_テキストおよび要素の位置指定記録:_
▬▬▬

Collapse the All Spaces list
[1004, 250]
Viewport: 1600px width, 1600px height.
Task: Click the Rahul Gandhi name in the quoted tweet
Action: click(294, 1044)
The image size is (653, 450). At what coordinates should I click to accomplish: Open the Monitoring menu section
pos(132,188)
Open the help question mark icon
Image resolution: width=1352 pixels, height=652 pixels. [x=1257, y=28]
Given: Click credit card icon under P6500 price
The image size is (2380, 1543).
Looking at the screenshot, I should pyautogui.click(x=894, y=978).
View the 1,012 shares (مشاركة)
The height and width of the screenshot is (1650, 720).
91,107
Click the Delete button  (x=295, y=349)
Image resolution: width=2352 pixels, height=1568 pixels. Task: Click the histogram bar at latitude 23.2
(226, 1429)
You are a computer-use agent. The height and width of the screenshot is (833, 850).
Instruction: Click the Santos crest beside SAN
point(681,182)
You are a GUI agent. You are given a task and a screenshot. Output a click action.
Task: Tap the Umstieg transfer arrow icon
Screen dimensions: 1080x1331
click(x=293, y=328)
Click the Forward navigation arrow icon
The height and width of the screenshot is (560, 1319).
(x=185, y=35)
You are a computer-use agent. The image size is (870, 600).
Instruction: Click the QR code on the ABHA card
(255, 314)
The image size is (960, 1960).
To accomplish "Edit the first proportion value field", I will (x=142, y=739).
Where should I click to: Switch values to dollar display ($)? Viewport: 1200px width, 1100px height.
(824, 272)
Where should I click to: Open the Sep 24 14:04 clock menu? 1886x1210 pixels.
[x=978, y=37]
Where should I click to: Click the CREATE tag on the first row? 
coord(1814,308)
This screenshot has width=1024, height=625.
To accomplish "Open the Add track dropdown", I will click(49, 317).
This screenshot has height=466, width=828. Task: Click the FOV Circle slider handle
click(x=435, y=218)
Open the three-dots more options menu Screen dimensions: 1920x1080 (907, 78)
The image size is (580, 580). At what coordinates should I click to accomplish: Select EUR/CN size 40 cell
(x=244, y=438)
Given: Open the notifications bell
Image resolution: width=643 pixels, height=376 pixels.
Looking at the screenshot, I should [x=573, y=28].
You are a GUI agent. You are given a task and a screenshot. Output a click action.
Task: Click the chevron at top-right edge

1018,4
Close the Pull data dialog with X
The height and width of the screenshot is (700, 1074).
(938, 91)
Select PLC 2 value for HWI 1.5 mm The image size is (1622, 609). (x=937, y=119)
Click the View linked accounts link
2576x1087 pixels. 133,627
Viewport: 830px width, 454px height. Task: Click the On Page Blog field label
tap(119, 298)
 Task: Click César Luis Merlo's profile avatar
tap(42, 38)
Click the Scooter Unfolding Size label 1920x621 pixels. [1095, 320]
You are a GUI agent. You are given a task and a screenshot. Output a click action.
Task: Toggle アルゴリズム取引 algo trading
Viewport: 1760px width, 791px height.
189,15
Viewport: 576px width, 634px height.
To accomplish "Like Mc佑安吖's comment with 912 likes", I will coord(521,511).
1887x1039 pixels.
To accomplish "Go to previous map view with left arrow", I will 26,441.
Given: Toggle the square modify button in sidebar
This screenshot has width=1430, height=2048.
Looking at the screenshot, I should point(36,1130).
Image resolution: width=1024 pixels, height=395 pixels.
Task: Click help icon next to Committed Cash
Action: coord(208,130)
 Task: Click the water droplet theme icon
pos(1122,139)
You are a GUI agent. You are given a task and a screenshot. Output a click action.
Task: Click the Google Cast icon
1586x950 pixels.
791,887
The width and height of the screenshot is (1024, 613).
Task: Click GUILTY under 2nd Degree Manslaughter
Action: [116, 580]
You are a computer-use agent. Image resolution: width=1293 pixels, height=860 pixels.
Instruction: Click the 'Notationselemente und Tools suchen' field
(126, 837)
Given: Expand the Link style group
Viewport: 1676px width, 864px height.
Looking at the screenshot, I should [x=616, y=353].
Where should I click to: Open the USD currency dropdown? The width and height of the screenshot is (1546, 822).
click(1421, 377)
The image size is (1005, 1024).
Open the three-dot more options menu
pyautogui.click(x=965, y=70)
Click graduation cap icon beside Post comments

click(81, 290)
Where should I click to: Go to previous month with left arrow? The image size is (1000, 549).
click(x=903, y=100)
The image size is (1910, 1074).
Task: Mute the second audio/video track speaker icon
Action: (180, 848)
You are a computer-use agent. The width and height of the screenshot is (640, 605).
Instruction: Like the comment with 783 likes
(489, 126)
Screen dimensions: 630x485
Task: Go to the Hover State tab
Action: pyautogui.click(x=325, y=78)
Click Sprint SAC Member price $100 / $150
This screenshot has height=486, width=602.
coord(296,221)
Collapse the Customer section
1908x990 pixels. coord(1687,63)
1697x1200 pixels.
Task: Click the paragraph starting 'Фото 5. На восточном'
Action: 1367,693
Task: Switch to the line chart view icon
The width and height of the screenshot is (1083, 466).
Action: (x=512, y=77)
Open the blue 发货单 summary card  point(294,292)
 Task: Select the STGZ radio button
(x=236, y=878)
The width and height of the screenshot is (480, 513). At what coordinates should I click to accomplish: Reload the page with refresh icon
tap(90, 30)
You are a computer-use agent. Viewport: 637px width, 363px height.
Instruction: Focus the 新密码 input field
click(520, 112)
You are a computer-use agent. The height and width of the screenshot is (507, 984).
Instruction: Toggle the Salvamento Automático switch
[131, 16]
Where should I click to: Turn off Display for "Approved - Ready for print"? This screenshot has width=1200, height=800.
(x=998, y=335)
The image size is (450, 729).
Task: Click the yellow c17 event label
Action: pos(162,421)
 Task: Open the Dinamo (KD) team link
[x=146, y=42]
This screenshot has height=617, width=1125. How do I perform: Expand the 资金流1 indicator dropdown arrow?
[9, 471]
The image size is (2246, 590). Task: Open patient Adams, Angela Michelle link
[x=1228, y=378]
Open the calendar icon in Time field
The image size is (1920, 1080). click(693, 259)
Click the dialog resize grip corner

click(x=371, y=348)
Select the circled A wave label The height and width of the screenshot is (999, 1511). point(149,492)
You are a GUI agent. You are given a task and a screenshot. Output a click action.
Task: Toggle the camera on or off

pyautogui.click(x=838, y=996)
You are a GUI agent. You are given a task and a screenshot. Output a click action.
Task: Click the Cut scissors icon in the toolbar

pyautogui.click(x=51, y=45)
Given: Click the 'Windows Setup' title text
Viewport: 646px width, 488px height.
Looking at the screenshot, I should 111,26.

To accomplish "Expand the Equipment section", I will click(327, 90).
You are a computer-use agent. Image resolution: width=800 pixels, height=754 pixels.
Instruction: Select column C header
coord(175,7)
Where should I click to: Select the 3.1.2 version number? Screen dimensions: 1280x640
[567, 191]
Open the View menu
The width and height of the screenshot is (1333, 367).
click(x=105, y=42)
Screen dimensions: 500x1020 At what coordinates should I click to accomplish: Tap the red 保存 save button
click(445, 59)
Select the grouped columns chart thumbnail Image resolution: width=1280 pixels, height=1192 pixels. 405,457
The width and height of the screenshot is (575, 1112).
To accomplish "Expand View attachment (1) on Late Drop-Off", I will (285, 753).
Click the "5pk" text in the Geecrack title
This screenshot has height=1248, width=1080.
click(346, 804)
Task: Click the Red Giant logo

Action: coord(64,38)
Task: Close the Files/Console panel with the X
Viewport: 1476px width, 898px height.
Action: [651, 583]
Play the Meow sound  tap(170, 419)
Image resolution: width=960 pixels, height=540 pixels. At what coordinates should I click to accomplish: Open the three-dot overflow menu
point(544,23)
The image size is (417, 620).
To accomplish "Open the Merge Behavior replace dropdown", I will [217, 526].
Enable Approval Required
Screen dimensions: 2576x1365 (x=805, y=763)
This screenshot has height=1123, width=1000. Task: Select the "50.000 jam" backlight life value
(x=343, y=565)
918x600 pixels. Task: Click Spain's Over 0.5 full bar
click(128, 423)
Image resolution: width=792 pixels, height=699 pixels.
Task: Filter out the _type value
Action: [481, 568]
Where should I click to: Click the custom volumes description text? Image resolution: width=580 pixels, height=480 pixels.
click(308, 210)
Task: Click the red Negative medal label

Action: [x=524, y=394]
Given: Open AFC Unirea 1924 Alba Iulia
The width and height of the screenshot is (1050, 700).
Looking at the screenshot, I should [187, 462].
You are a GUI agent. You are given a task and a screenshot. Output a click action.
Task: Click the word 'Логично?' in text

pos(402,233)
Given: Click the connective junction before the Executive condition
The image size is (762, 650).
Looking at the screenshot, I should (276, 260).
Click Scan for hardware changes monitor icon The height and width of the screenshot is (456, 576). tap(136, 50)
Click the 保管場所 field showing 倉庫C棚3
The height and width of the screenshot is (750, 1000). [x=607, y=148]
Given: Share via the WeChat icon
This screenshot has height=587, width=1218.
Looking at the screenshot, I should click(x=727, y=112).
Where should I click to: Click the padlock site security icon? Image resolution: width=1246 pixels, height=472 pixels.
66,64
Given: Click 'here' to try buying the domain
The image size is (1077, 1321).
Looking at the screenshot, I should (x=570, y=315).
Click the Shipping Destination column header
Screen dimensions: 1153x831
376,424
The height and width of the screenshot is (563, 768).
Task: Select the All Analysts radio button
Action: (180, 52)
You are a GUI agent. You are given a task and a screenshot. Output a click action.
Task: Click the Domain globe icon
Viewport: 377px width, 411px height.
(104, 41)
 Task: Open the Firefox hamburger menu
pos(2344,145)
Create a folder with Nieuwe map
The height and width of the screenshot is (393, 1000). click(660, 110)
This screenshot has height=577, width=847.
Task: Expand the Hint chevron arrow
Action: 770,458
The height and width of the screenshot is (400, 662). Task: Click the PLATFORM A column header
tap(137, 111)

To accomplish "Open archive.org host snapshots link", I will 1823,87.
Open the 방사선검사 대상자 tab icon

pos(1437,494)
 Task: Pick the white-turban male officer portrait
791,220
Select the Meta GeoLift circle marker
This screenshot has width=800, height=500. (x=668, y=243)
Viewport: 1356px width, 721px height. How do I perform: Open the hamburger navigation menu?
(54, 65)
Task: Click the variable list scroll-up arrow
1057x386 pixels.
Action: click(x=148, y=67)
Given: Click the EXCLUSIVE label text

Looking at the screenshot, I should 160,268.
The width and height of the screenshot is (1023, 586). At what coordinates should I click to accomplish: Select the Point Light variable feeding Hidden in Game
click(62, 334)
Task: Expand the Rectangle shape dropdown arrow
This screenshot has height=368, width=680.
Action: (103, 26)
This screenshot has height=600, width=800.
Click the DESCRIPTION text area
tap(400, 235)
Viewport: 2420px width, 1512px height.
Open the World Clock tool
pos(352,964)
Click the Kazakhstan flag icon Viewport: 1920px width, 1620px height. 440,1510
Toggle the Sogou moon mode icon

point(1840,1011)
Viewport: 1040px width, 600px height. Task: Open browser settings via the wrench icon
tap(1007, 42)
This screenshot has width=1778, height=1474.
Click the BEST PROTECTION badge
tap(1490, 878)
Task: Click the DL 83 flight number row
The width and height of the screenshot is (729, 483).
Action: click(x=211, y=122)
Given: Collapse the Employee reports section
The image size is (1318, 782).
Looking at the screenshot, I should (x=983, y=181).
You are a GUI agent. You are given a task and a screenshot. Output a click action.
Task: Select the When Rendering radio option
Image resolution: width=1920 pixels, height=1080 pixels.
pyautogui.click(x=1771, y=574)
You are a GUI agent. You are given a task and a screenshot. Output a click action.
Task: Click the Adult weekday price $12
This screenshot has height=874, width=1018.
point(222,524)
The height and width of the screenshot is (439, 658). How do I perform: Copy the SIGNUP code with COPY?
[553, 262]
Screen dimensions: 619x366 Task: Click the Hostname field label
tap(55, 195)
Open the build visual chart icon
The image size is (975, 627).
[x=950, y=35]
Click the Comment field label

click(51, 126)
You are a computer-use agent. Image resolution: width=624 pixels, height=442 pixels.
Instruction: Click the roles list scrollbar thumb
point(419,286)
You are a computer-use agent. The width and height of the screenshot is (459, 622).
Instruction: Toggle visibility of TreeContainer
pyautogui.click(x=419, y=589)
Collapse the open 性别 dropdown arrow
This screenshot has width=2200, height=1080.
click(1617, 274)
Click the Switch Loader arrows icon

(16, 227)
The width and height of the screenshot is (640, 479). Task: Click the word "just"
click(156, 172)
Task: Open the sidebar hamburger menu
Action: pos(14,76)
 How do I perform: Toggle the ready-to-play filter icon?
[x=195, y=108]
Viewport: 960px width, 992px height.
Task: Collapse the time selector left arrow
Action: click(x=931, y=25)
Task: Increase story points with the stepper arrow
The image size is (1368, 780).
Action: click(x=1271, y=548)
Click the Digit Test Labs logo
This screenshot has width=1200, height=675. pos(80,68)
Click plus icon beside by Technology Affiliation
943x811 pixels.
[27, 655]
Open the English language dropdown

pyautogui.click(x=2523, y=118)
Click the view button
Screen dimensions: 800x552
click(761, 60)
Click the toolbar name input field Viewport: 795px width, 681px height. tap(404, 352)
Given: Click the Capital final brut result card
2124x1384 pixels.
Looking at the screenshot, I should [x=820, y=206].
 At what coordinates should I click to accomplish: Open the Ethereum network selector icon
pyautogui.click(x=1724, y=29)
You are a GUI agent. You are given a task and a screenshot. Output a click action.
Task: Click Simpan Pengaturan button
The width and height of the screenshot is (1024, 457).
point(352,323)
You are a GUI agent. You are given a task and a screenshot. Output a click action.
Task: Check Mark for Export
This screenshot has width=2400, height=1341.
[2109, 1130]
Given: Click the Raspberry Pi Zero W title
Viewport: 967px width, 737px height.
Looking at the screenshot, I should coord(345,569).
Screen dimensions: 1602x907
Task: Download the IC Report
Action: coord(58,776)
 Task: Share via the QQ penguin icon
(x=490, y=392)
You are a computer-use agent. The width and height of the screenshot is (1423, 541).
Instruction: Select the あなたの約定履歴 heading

▬▬▬

_指示:_
上に示した行から、文字列「radio」を含む行をすべて選び、書き写してください。大文字と小文字は区別されます。

_正答:_
 Task: Select the STGZ radio button
Task: Select the All Analysts radio button
Task: Select the When Rendering radio option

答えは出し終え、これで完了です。